ВЫБРАННЫЙ ОТРЫВОК:
Член редколлегии альманаха «Русская проза». Один из организаторов поэтической
премии «Различие». Первая книга стихов «Смерть студента» вышла в 2013 году. и получила Малую премию
«Московский счет». Этой статьей автор продолжает цикл работ о современных
литературных критиках и гуманитарных мыслителях.
1
За полгода, прошедшие со дня кончины Бориса Дубина (1946 — 2014), на московских площадках состоялись мероприятия, посвященные его памяти: в том числе и международная литературная конференция (закончившаяся ровно за день до пожара в ИНИОНЕ). Встречи, вечера памяти и конференции собрали людей из самых разных сообществ: от академической науки до литературного цеха. Многие из выступавших признавали, что с уходом Дубина образовалось зияние, которое невозможно никем и ничем заполнить: ни по глубине исследования, ни по степени охвата материала. Описывая круг его профессиональных занятий, собеседники эфира на «Радио Свобода»[1] так и не смогли прийти к однозначному мнению, кто же он в первую очередь. Социолог? Переводчик? Педагог? Культуртрегер? Поэт?[2] На каждый из этих вопросов можно и нужно дать утвердительный ответ. Несмотря на то, что «проект Дубина» воспринимается сегодняшним читателем целостно, каждая его составляющая — от работ по социологии литературы до недавних публикаций стихотворений 1970-х годов — оказывается больше «целого», самоценной работой.
Наряду с социологическими трудами, содержащими масштабную статистическую базу, Борис Дубин также писал рецензии и предисловия к поэтическим и прозаическим книгам, гораздо более легкие по исполнению, но не уступающие научным статьям в проницательности и знании предмета. Его литературно-критические работы почти лишены готового ответа о месте того или иного автора в культуре: разворачивая сильный исследовательский концепт, Дубин оставляет право грядущему читателю разобраться в значимости того или иного явления. Не позиционируя себя как идеолога отдельного литературного направления, он мог запросто обращаться к разбору самых разных и отдаленных друг от друга поэтов. Объединяло же его тексты то, что «в центр [размышлений] всегда помещалась фигура └модерного субъекта” — автономного и одновременно всем своим существом обращенного к другим, уникального (способного размышлять о себе в терминах неисчерпаемости и бесконечности) и универсального (умеющего общаться и договариваться, учтиво вписывающего себя в структуру социального взаимодействия, делающего себя понятным и подлежащим внешней оценке)»[3].

ЗАДАЧИ:
1. Замените в отрывке «литературных критиках» на «литературоведах» и перепишите участок от «Член редколлегии альманаха» до «и гуманитарных мыслителях.» включительно.
2. Какие годы жизни Бориса Дубина указаны в отрывке?

МАТЕРИАЛ:
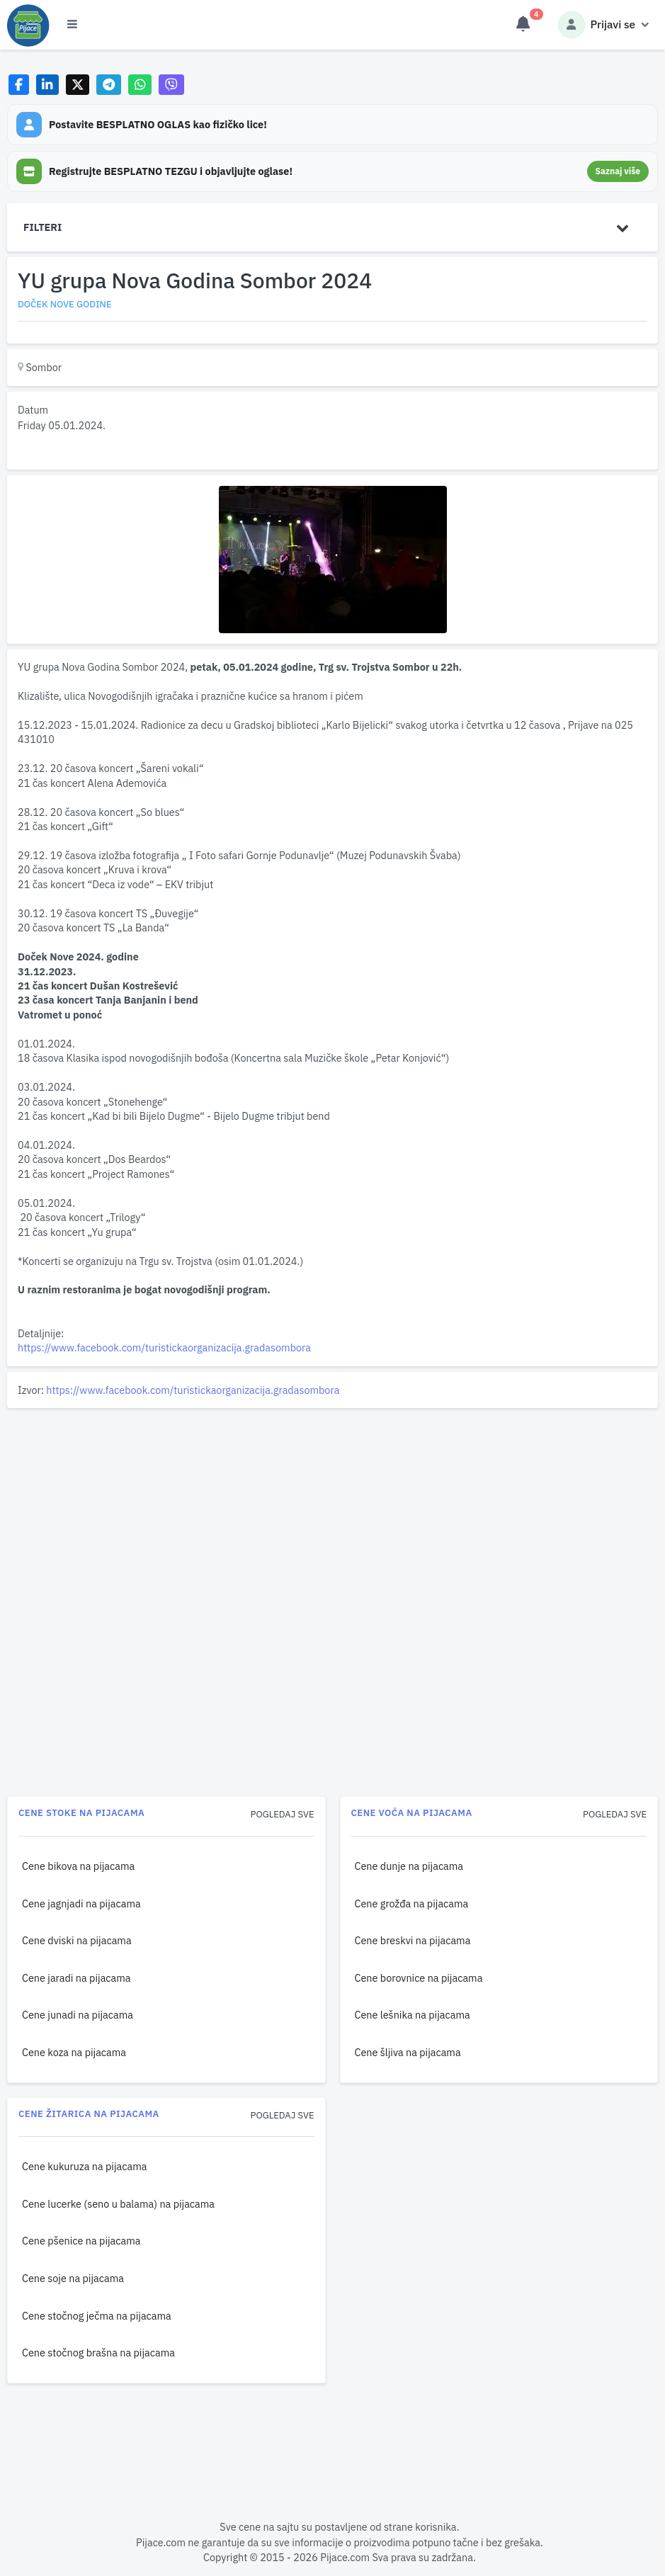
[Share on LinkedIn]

ОТВЕТЫ:
1.
Член редколлегии альманаха «Русская проза». Один из организаторов поэтической
премии «Различие». Первая книга стихов «Смерть студента» вышла в 2013 году. и получила Малую премию
«Московский счет». Этой статьей автор продолжает цикл работ о современных
литературоведах и гуманитарных мыслителях.

2. 1946 — 2014.